Le débat sur les agrocarburants doit donc porter sur le paradigme nouveau de dé-développement, c’est à dire d’une transformation structurelle radicale de toute l’économie et de nos modes de vie ainsi que du démantèlement des macro-systèmes énergétiques qui soutiennent et garantissent le pouvoir global.

Voici les axes du dé-développement :

Dés-urbaniser

pour redonner à la population une échelle humaine, en satisfaisant les besoins par le marché local et par des sources d’énergie locales.

Dé-mondialiser le commerce et le transport des marchandises

(surtout agricoles et alimentaires), pour s’attaquer à la principale source de consommation de combustibles liquides : les camions réfrigérés qui transportent toute la chaîne des viandes et de produits lactés, les avions qui transportent des fleurs et des fruits tropicaux, les gigantesques navires céréaliers qui marchent au diesel pour emmener le soja en Europe ou en Chine, etc… Ces transports ont un bilan énergétique vraiment négatif, soutenu par le discours illusoire de “la croissance”.

Dé-technologiser la production alimentaire

en remplaçant l’actuel agrobusiness, la révolution verte, les systèmes de production alimentaire génétiquement modifiés par des agro-écosystèmes où la biodiversité et la nutrition des sols remplacent les technologies ponctuelles et polluantes des dérivés du pétrole.

Dé-pétroliser l’économie

la meilleure politique contre le changement climatique est l’élimination des combustibles fossiles, laissant pétrole, gaz et charbon dans le sous-sol. On ne doit pas confondre cela avec des solutions fictives comme « décarboniser l’économie », c’est à dire promouvoir le marché du carbone, les mécanismes de développement propre et l’”application conjointe” qui perpétuent le modèle pétrolier destructeur dans le contexte de la logique d’un marché libre.

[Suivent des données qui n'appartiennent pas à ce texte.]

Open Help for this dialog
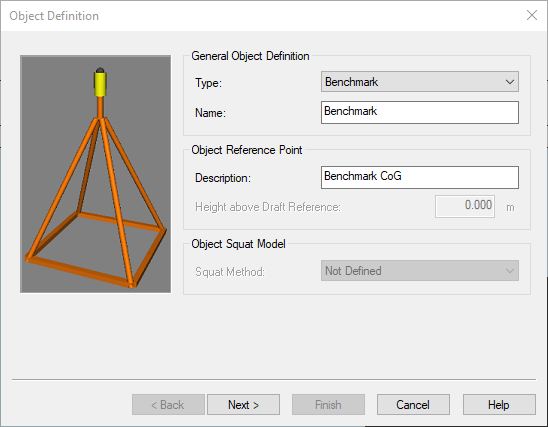tap(499, 405)
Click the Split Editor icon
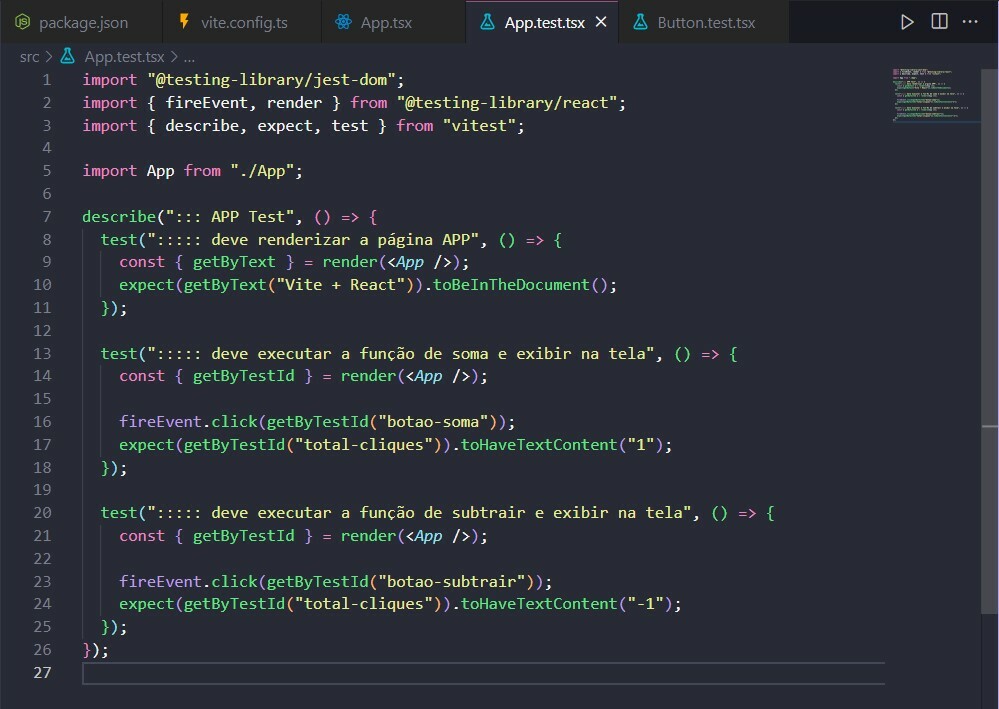Image resolution: width=999 pixels, height=709 pixels. 939,22
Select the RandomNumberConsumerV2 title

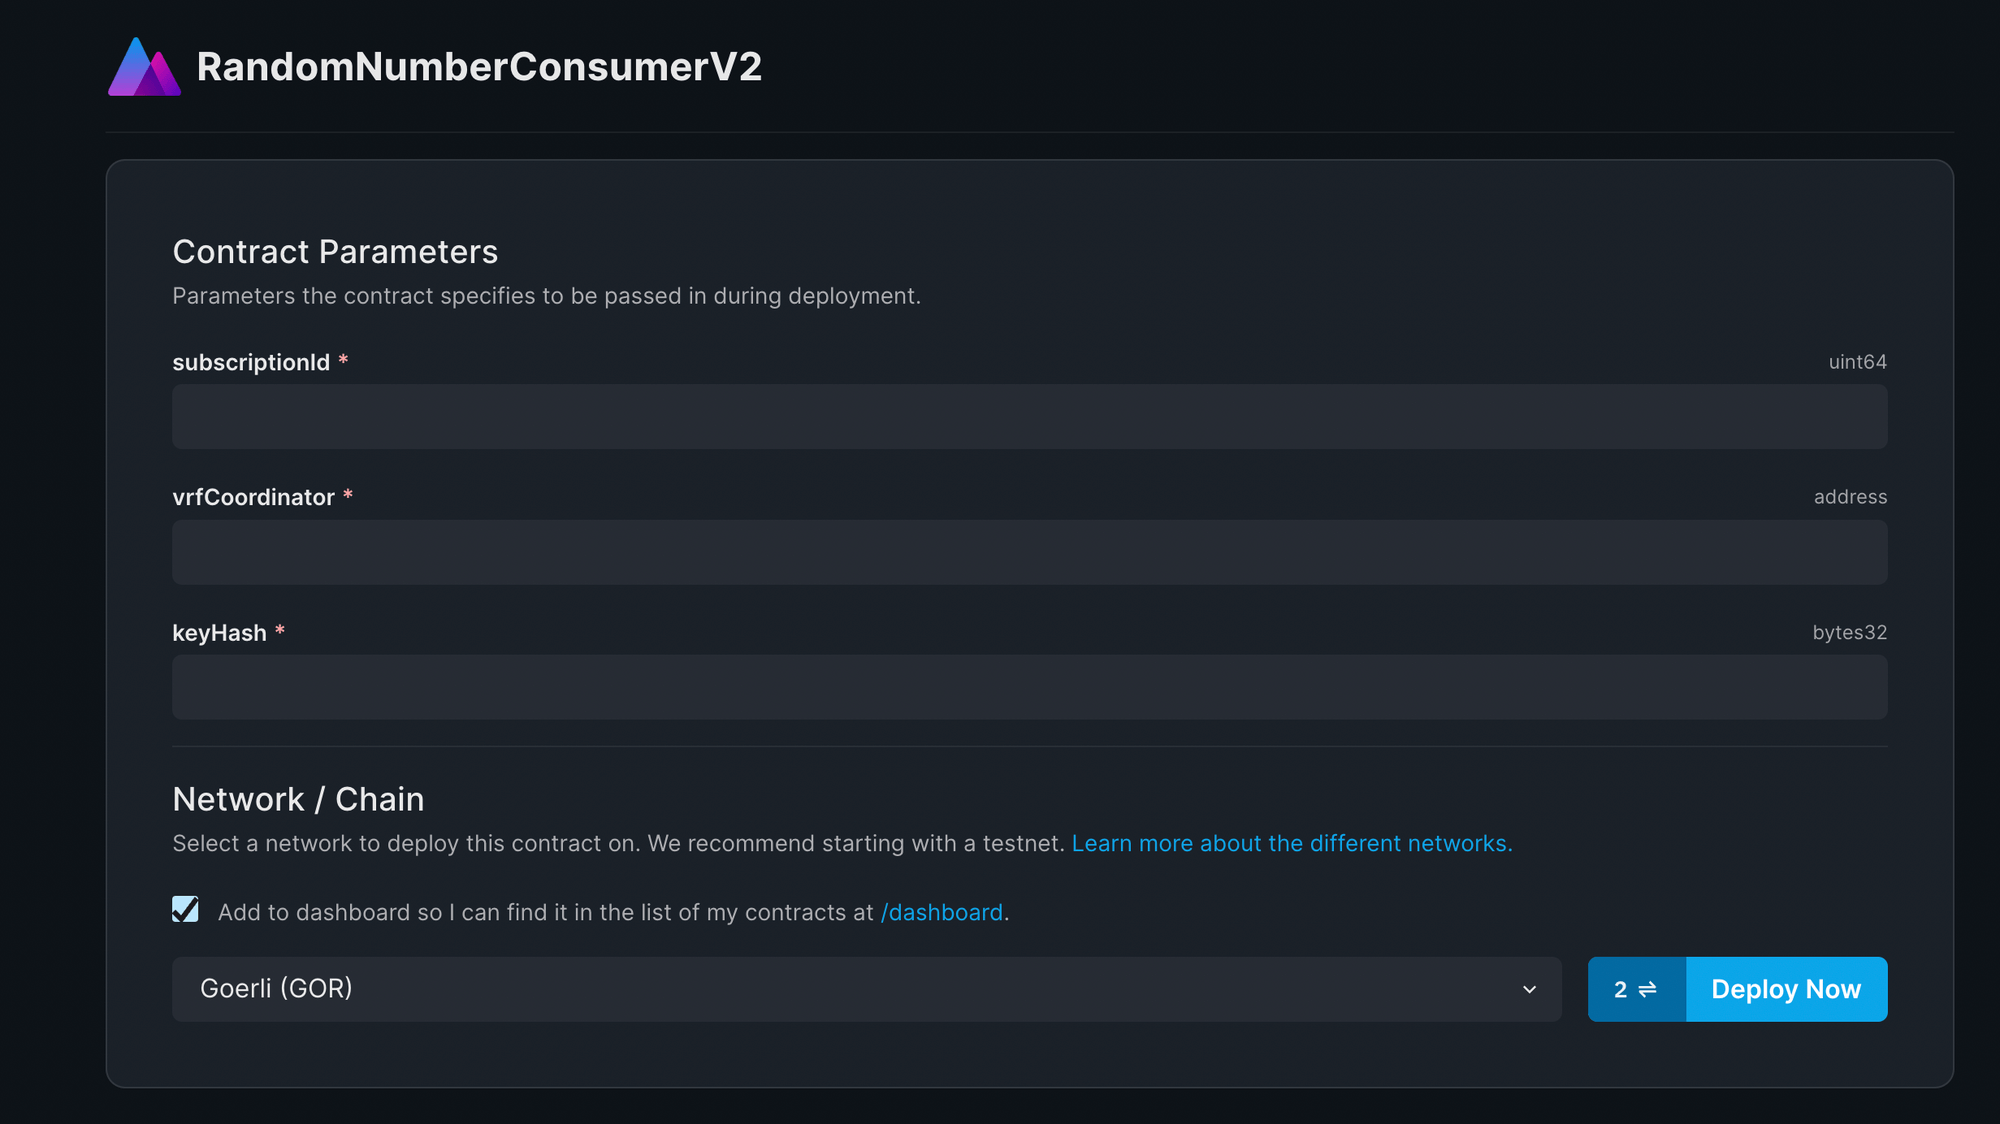479,67
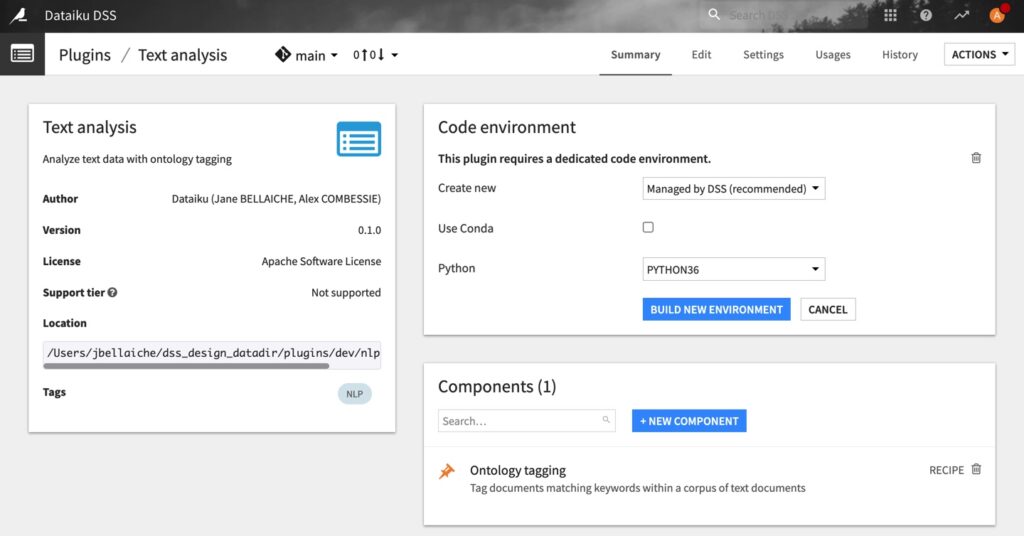
Task: Open the applications grid menu
Action: (891, 15)
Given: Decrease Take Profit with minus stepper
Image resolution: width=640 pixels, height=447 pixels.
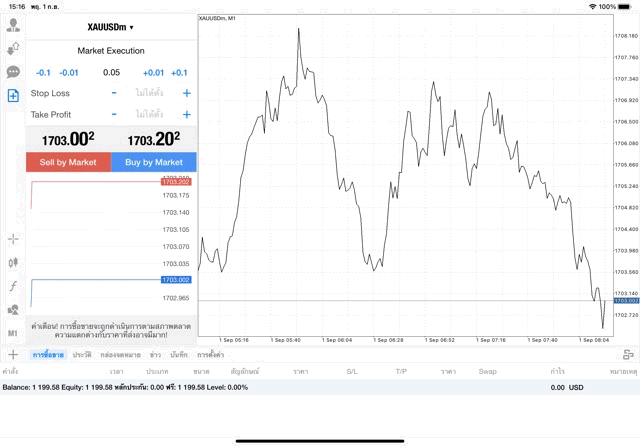Looking at the screenshot, I should 114,114.
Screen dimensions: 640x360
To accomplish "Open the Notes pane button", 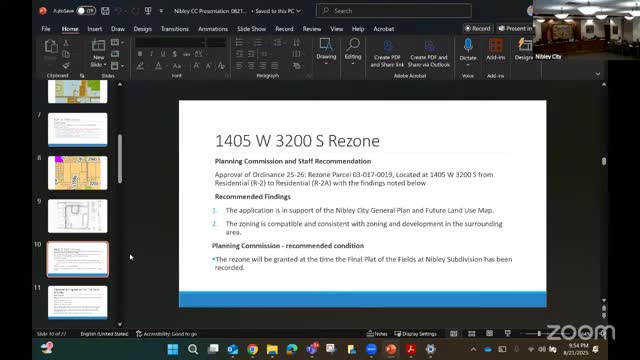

Dé-centraliser la génération et la distribution d’énergie

par des technologies qui ne recréent pas la dépendance et qui garantissent l’approvisionnement des populations locales selon leurs besoins. C’est différent de promouvoir la privatisation de l’énergie, même de sources « alternatives » avec pour argument de « fournir l’accès de l’énergie pour les pauvres ». En d’autres mots : retrouver et défendre le principe que l’énergie est un service et non objet de commerce, ni une marchandise offerte à la vente

Il s’agit ouvrir une série de débats, au sein des secteurs de la « gauche » dans les différentes régions du globe, en reconsidérant dans ces termes radicaux, le sens d’un projet d’affrontement et de dépassement du capitalisme en accord avec les contradictions de l’accumulation, en ce moment historique.

Etant donné le rôle stratégique des régions centre et sud-américaine dans la promotion et l’installation du modèle mondial d’Agroénergie, et en vue de la Conférence Internationale des « Bio »carburants, patronnée par l’ONU et qui aura lieu au Brésil en juillet 2008, nous réaffirmons que notre tâche est de questionner les gouvernements promoteurs du “Socialisme du XXIème siècle”, sur le modèle énergétique qu’ils comptent mettre en place pour soutenir ce projet, tout en refusant des cooptations nationales au modèle proposé par le capital.

Pour que cette vision soit le fondement d’un programme politique de l’ère post-pétrolière, nous, les signataires ci-dessous, nous engageons à reformuler nos positions – sans aucune concession – comme l’impose la radicalité des crises écologique et énergétique actuelles.